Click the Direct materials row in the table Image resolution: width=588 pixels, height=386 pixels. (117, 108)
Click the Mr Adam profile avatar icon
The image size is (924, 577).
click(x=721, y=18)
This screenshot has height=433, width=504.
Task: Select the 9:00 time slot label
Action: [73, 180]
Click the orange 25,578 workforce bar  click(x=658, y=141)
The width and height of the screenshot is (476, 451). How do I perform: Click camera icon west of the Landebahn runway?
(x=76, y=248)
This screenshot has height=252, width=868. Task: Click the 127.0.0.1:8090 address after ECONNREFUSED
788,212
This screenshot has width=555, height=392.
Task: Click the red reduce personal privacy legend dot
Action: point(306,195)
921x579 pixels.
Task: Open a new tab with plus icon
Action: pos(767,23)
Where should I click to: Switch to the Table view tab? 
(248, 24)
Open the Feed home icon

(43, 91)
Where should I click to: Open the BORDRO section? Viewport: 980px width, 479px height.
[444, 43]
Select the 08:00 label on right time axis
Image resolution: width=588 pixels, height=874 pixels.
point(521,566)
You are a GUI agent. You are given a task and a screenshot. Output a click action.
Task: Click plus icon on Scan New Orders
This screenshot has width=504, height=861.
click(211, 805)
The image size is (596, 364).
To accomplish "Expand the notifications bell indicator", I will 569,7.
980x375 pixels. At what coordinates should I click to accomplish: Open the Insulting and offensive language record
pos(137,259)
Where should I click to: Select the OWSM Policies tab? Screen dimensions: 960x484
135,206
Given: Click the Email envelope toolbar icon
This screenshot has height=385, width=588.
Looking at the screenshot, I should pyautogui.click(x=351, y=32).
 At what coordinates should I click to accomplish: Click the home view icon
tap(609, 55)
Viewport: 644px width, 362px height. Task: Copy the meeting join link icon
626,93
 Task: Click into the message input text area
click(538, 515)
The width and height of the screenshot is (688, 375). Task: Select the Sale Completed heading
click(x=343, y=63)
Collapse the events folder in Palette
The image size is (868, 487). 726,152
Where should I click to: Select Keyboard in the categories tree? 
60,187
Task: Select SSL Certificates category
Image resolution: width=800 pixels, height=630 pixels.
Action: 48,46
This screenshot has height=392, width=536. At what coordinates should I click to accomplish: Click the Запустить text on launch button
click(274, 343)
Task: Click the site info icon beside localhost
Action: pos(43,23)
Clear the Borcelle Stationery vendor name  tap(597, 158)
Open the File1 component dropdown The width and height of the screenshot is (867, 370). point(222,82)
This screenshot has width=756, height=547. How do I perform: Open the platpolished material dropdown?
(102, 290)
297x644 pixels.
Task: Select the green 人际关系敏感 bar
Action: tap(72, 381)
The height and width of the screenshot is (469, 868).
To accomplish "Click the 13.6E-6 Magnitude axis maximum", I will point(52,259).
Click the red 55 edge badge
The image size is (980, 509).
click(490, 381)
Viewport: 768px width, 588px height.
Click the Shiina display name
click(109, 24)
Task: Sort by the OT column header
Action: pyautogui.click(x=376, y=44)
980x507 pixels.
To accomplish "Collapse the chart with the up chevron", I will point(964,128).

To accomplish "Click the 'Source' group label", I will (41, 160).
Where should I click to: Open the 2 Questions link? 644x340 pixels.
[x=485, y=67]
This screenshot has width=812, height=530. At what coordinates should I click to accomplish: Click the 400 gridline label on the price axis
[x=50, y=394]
* * * * * * * * *
Scan the records for the string "will" and show every line that contains it.

■ Written answer ■
To accomplish "Expand the notifications bell indicator", I will 569,7.
To accomplish "Click the 13.6E-6 Magnitude axis maximum", I will point(52,259).
To accomplish "Collapse the chart with the up chevron", I will point(964,128).
To accomplish "Click the 'Source' group label", I will (41, 160).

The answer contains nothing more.